На войне, конечно, всякое бывает. Иной раз обстановка складывается так, что нет иного выхода, как пожертвовать батальоном и даже полком, чтобы спасти дивизию. Но сейчас, как мне казалось, главное, что требовалось знать о противнике, мы уже знали. На западном берегу Северского Донца перед нами держал оборону 93-й гренадерский полк 21-й пехотной дивизии. Мы знали численный состав его рот, примерную насыщенность артиллерией и стрелковым оружием, расположение многих огневых точек и ходов сообщения. Конечно, разведку противника — это азбучная истина — надо вести непрерывно, и пленный отнюдь бы не повредил, но нам и так было известно вполне достаточно для того, чтобы вести будущий бой не вслепую. Гораздо важнее было сохранить опытных разведчиков до начала наступления, когда обстановка начнет непрерывно меняться.
— Что уставился? Отмолчаться хочешь?
От сухости во рту, оттого, что я старался не дать своим чувствам прорваться, голос мой стал каким-то хриплым, словно бы чужим.
— А так ли уж нам нужен этот пленный, товарищ генерал? Еще раз узнаем, кто у них командует ротой, кто — батальоном? Ведь, по данным авиаразведки и агентуры, никакой передвижки войск у фрицев не обнаружено.
— А если агентура прошляпила?.. Гарантию ты мне можешь дать, что такой передвижки не было?
Может быть, Лощилин был прав. Авиаразведка и агентура могли не углядеть. Но практически возможность замены стоящих перед нами немецких войск была ничтожна.
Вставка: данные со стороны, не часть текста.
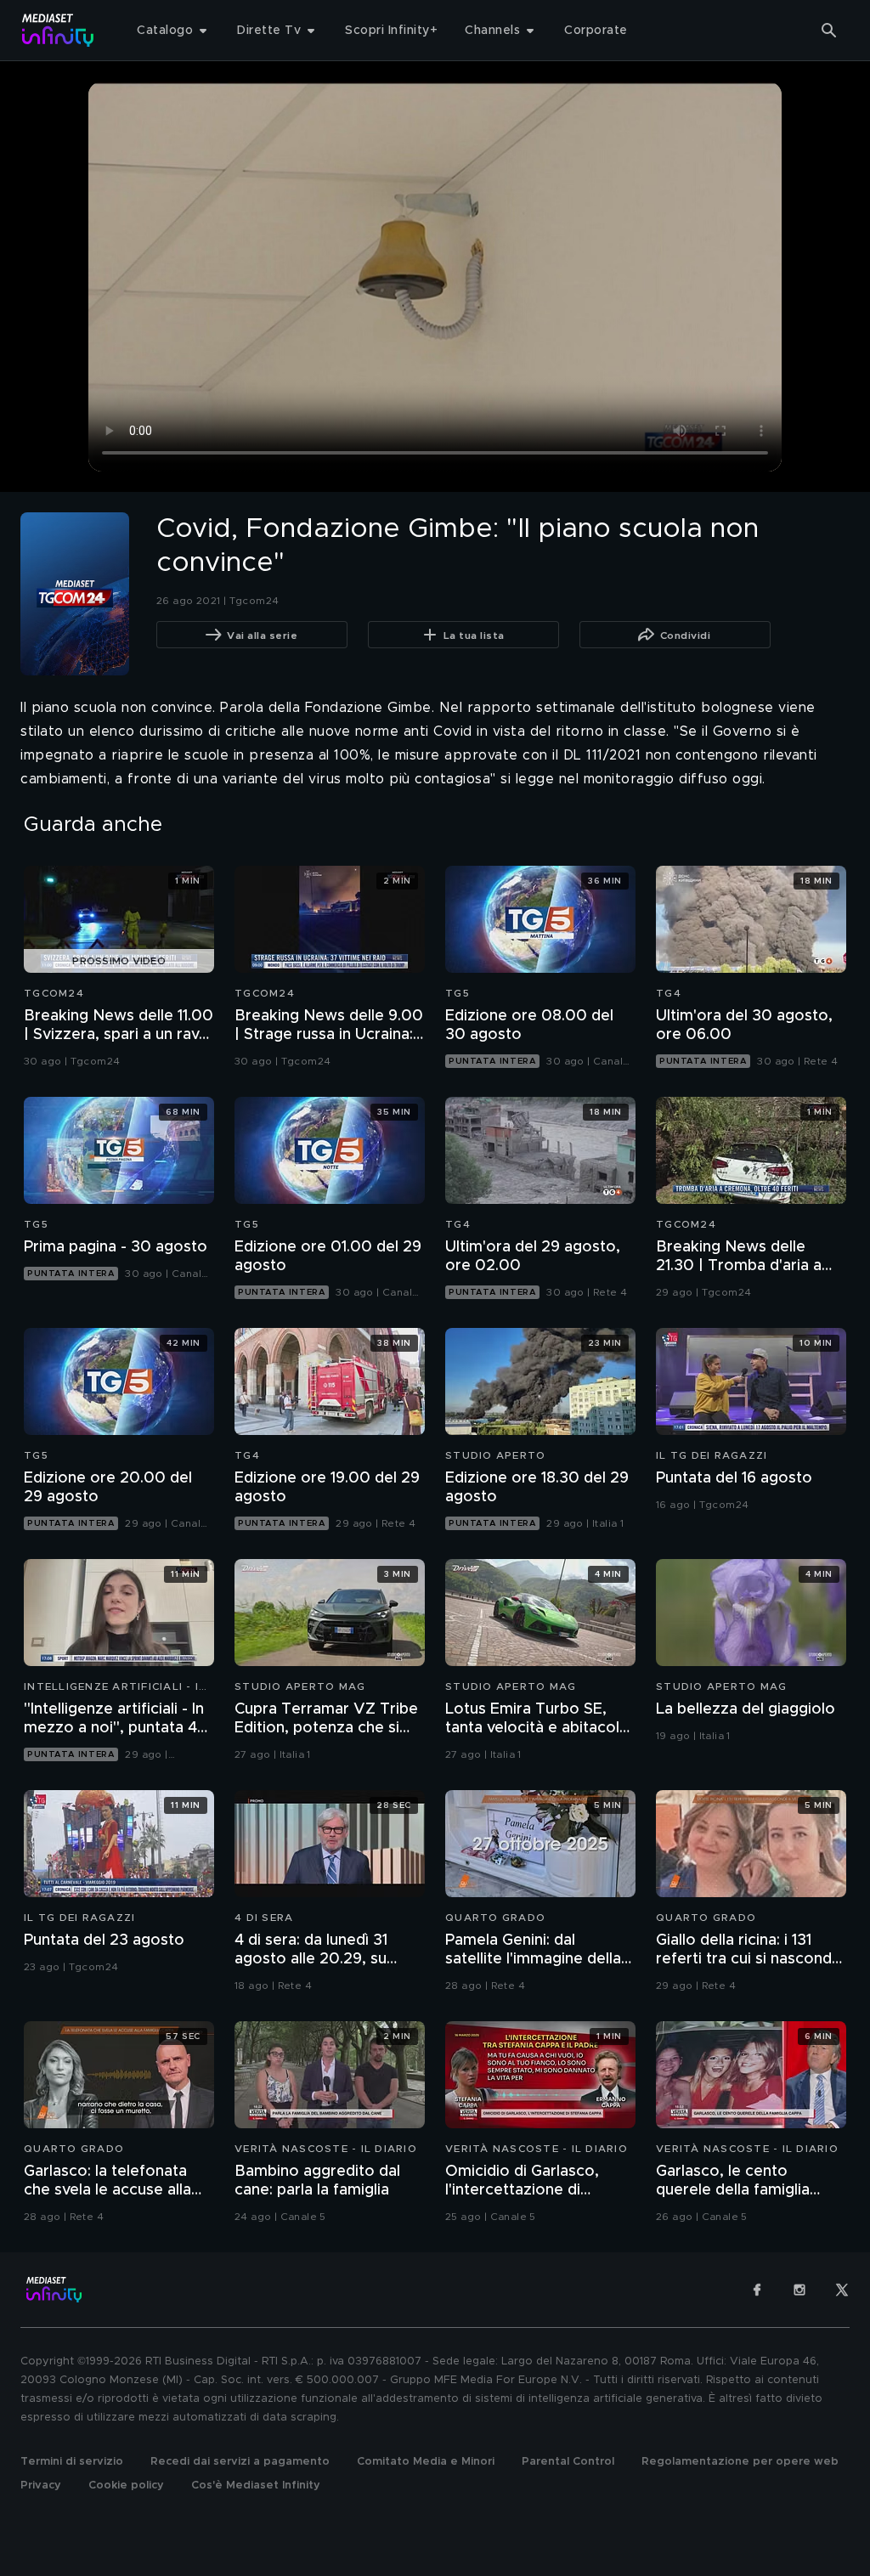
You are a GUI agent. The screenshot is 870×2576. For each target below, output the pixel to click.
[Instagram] (799, 2289)
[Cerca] (829, 30)
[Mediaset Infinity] (58, 30)
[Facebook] (757, 2289)
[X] (842, 2289)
— Нельзя исключать также того, товарищ генерал, — сказал я, уклоняясь от прямого ответа, — что в поиске и наш разведчик может попасть к немцам в плен. А мы наступление готовим.
— Теперь, Чернобородов, все ясно. «Язык» им не нужен. Черт те что! Начальник штаба называется! Организовать ничего не умеешь. Пустил разведслужбу на самотек, вот и болтаешь.
— Товарищ генерал…
— Что, «товарищ генерал»?
— Товарищ генерал, я попрошу…
— Может быть, учить меня будешь, как с тобой разговаривать? Да когда ты у матери титьку сосал, я уже хлебал солдатский борщ.
— Товарищ генерал, прошу не оскорблять.
— Оскорблять?! А где пленный? Где?.. A-а… Молчишь… Что же не отвечаешь, начальник штаба? А-а? Тебе на бандуре играть… Когда будет пленный? Ну?!
Я опустил руки по швам, застыл в стойке «смирно» и раньше, чем успел сообразить, что говорю, отчеканил:
— Через неделю, товарищ генерал.
Наступила короткая пауза. Мой ответ, внезапный и для меня самого, разрядил атмосферу.
От неожиданности Лощилин оторопел. Он несколько раз глотнул воздух.